Women also tend more towards humanities and arts careers, reducing the number working in finance and tech. Obviously there is a huge push for getting women into tech, which is great, but it will take a long time for things to change. And women often don’t feel they can say “I don’t feel comfortable”.
Working in finance, there was a lot of male testosterone going around and the men were too competitive, so women don’t feel welcome and just want to leave. I really try to encourage women to try and stay because the more women we have, the more we can get into leadership positions and then we can try and change the culture. With female management, these issues would be addressed.
Q. Why should we care?
Research shows diverse teams and encouragement provide diverse results whereas the same teams regurgitate the same ideas again and again. And when you have diversity in ideas, your team is more likely to grow – rather than just being a massive echo chamber. So you should care a lot about it.
Q. What can be done about this?
Companies need to start making an active effort to hire more diverse candidates and not just hiring from their own networks. Reaching out to diverse tech communities, advertising their roles and doing the job interview process with diverse interviewees so the interview bias is different and balanced – encouraging the interviewee to better understand them.
Companies also need to look at who is in their management team. If they are all white men, then they must ask “How can we attract diverse senior talent?”. You can’t be what you can’t see.
These companies need to actively go into diverse communities and advertise their roles there. Find the community leaders and say “We are recruiting for this specific talent and want to find the right person for this job”. The best person could be a black woman, so make sure you are visible and open to everyone.
Q. Many are worrying about the future of fintechs.

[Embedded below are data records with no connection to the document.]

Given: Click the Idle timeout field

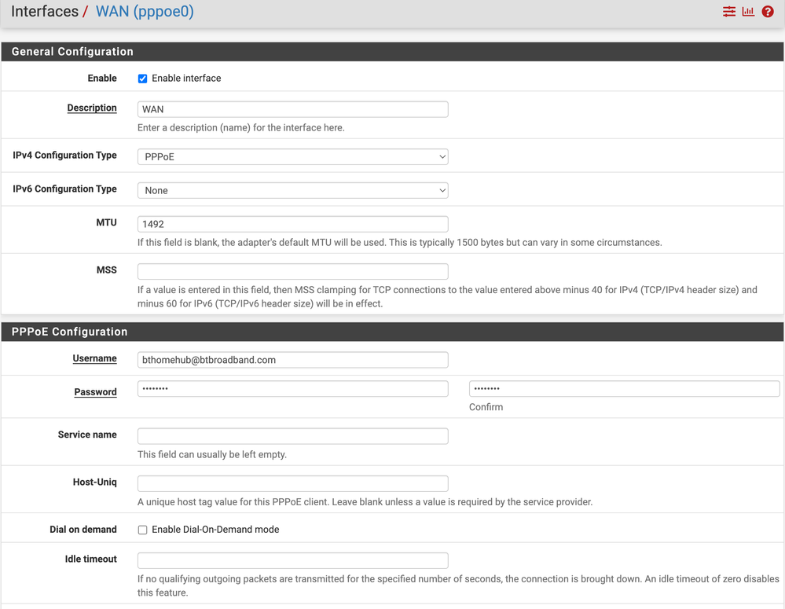Looking at the screenshot, I should [x=292, y=560].
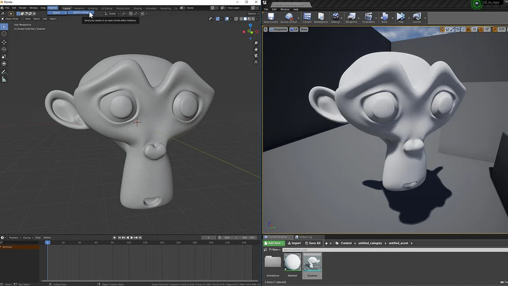Image resolution: width=508 pixels, height=286 pixels.
Task: Open the Object Mode dropdown
Action: coord(12,19)
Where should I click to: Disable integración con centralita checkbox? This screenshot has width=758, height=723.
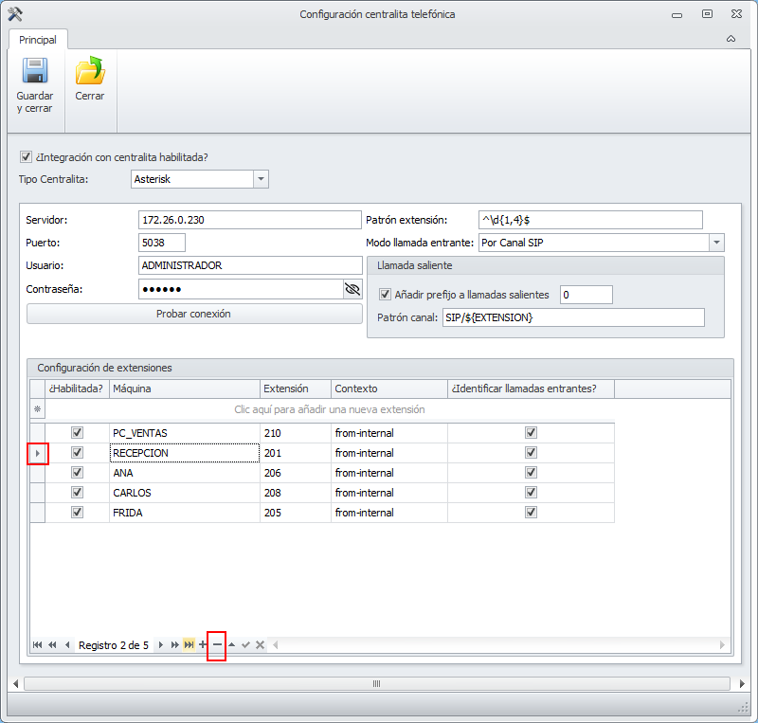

What do you think will happen to fintechs as we recover from the pandemic?
Historically, fintechs raise investment multiple times and have profitability issues, but with the recent news of Monzo’s losses and layoffs, I think there’s going to be a shift to making sure the profitability of a company makes sense and they are not just relying on constantly raising funding. The pandemic will make investors and founders take time out to make sure they can cover costs, avoid layoffs and so on.
Q. What’s your experience with the VC funding industry?

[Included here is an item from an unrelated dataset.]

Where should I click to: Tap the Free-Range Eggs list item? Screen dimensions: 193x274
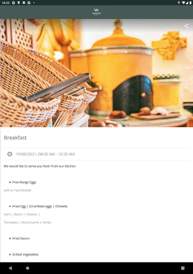point(24,182)
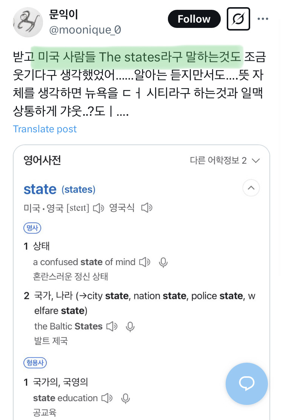Open the blue chat bubble floating button

pos(246,383)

The venture capital industry is 100% still an old boys club in terms of who gets to start a fund. I’ve seen people with no experience raise hundreds and people with lots raise nothing. It’s still about finding someone to make a warm introduction rather than just contacting them directly, which I find shocking. Sometimes you go on their sites and there’s no email address, so how can I connect if they can't be bothered to put an email address? But this is changing in the US, there’s a lot more who want to change things and are allowing people to reach out.
Q. What’s your favourite piece of tech?
My iPhone because I pretty much do everything on it. If I ever lost it, I would be very upset. I think it's the most pioneering piece of technology that has come out in our generation.